GDPR Myths and Questions #3 – Consent and Lawful basis

You need to identify the lawful basis you are using for processing someone’s personal data – i.e. your justification for processing that data. There are 6 different lawful bases that you may use, for any given set of data. One of these is consent, but there are others too – e.g. ‘contract’ (valid if someone’s personal data needs to be processed to fulfil your contractual obligations, or because they’ve asked you to do something before entering into a contract, such as provide information). This is completely separate from your consent to treatment process so don’t get them muddled. You may identify more than one lawful basis for different elements of the data you collect e.g. health data and marketing data.

If you do use ‘consent’, it should be obvious and require a positive action to opt in. Consent requests must be prominent, unbundled from other terms and conditions, concise and easy to understand, and user-friendly.

Consent is normally needed for marketing contact with patients but most of the other information collected by osteopaths will fall under one of the other lawful grounds for processing data. A simple table of the 6 lawful bases is below.
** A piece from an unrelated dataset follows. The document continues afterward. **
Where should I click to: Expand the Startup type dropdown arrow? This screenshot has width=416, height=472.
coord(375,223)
As well as identifying the lawful basis (or bases) for the general processing of data within your practice there is another requirement. Osteopaths also process what is referred to as ‘Special category data’ because we collect health information.  The condition for processing Special category data also needs to be identified – I have identified the condition from the 10 possible conditions as falling under condition 2(h) from article 9 for medical diagnosis and provision of health services –

Article 9

  1. (h) processing is necessary for the purposes of preventive or occupational medicine, for the assessment of the working capacity of the employee, medical diagnosis, the provision of health or social care or treatment or the management of health or social care systems and services on the basis of Union or Member State law or pursuant to contract with a health professional and subject to the conditions and safeguards referred to in paragraph 3;
  2. Personal data referred to in paragraph 1 may be processed for the purposes referred to in point (h) of paragraph 2 when those data are processed by or under the responsibility of a professional subject to the obligation of professional secrecy under Union or Member State law or rules established by national competent bodies or by another person also subject to an obligation of secrecy under Union or Member State law or rules established by national competent bodies.
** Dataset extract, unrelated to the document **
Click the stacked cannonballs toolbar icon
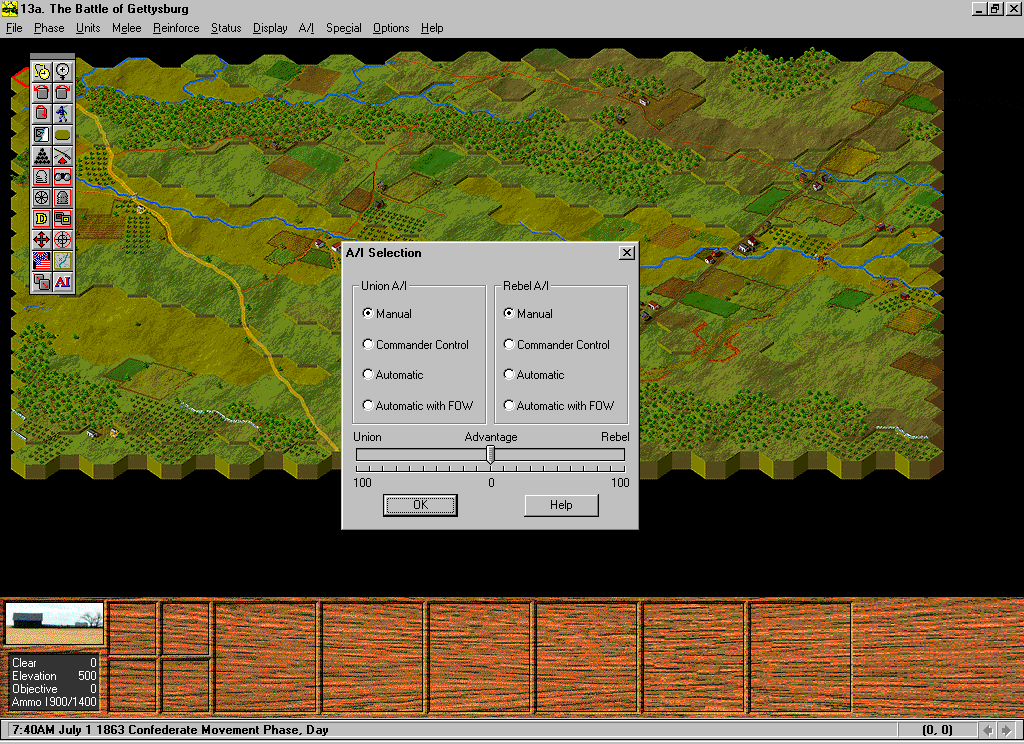 [x=42, y=156]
In summary you should clearly identify in your privacy notice the lawful basis (or bases) for processing data and the condition for processing special category data.

 

Lawful Grounds for Processing Data under GDPR
# Summary Lawful Ground
1 Consent given The data subject has given consent
2 For performance of contract It’s necessary for the performance of a contract
3 To comply with legal obligation It’s necessary for the controller to comply with a legal obligation
4 To protect vital interest of data subject or other It’s necessary to protect the vital interest of the data subject or other natural person
5 Perform task in public interest It’s necessary to perform a task in the public interest
6 Legitimate interest persued by controller It’s necessary for the purposes of the legitimate interest pursued by the controller or third party except where such interests are overridden by the interests or fundamental rights and freedoms of the data subject which require protection of personal data.